## Directions
Each record, minus any picture, should be returned exactly as written.

[Stored records]
____________________
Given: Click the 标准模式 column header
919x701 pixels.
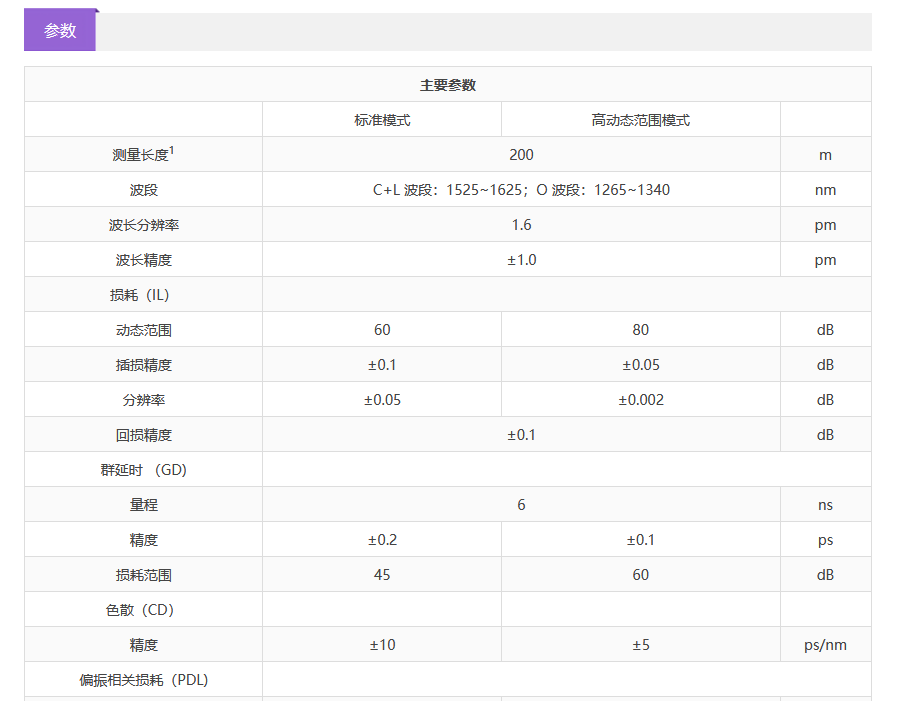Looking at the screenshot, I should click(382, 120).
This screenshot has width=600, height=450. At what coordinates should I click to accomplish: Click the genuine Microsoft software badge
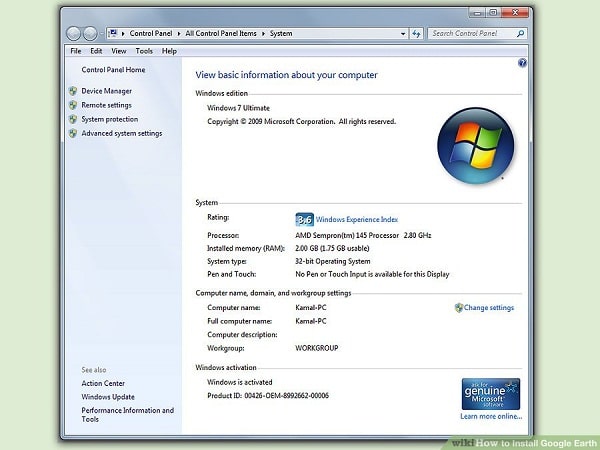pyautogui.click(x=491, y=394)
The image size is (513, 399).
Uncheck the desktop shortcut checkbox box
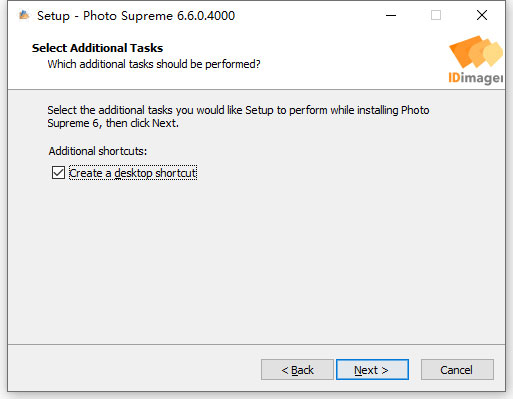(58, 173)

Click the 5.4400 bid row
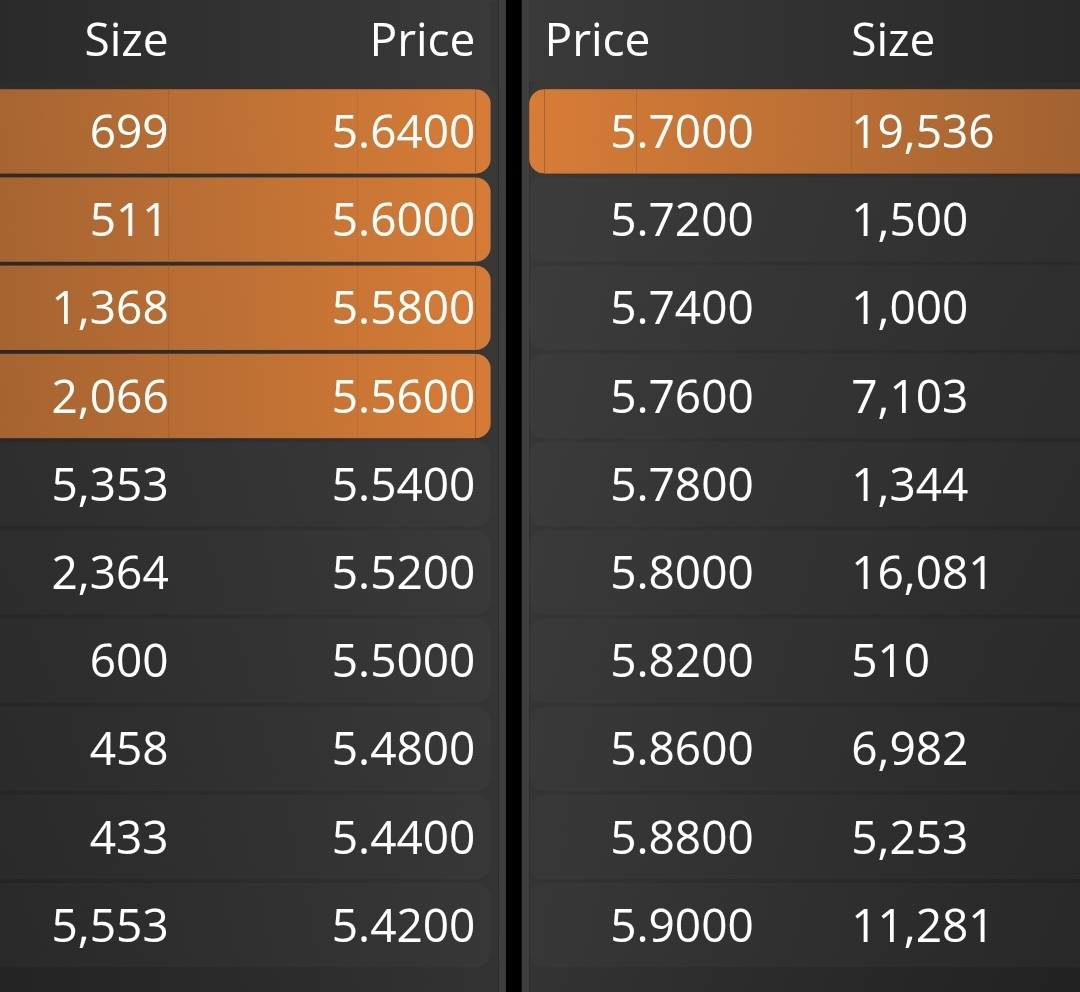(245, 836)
____________________
## Completed task
Given: Click the 标准模式 column header
919x701 pixels.
Looking at the screenshot, I should click(382, 120).
This screenshot has width=600, height=450. At what coordinates should I click to accomplish: Click the genuine Microsoft software badge
pyautogui.click(x=491, y=394)
The image size is (513, 399).
Uncheck the desktop shortcut checkbox box
(58, 173)

Click the 5.4400 bid row
(245, 836)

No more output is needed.